• Short problem
Reproduce the lines running from the one containing "The width and" through the one containing "(12, 1564).", substituting "screen capture" for "screenshot" and leaving everything else unchanged.

• Available records
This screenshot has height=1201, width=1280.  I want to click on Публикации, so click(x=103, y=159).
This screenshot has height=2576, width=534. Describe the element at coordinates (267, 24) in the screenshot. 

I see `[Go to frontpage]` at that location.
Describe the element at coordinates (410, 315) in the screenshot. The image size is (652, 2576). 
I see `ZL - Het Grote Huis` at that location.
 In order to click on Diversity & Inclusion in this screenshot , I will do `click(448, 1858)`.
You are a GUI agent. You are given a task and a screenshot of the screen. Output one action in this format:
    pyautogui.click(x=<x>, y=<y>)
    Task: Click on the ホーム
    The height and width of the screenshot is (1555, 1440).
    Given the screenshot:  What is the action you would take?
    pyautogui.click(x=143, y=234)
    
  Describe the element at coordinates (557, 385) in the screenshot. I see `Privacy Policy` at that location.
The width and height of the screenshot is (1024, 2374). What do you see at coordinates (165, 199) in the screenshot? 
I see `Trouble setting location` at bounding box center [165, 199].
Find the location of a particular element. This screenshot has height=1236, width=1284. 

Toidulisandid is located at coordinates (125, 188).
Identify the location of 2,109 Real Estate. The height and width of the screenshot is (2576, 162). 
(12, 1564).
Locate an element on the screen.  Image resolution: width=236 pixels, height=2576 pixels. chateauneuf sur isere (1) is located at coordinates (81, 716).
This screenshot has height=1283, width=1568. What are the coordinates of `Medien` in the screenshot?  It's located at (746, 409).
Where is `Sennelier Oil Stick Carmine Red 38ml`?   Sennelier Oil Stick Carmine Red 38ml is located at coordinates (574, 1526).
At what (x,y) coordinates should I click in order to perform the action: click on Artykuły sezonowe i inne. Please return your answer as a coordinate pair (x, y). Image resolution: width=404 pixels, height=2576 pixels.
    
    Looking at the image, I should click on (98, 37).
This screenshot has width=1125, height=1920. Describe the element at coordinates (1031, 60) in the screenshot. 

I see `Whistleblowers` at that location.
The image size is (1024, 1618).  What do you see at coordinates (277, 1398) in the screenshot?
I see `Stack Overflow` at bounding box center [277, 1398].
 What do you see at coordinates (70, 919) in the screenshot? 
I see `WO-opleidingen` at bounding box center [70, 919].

• Exercise response
The width and height of the screen capture is (1024, 2374). What do you see at coordinates (165, 199) in the screen capture? 
I see `Trouble setting location` at bounding box center [165, 199].
Find the location of a particular element. This screen capture has height=1236, width=1284. 

Toidulisandid is located at coordinates (125, 188).
Identify the location of 2,109 Real Estate. The height and width of the screen capture is (2576, 162). 
(12, 1564).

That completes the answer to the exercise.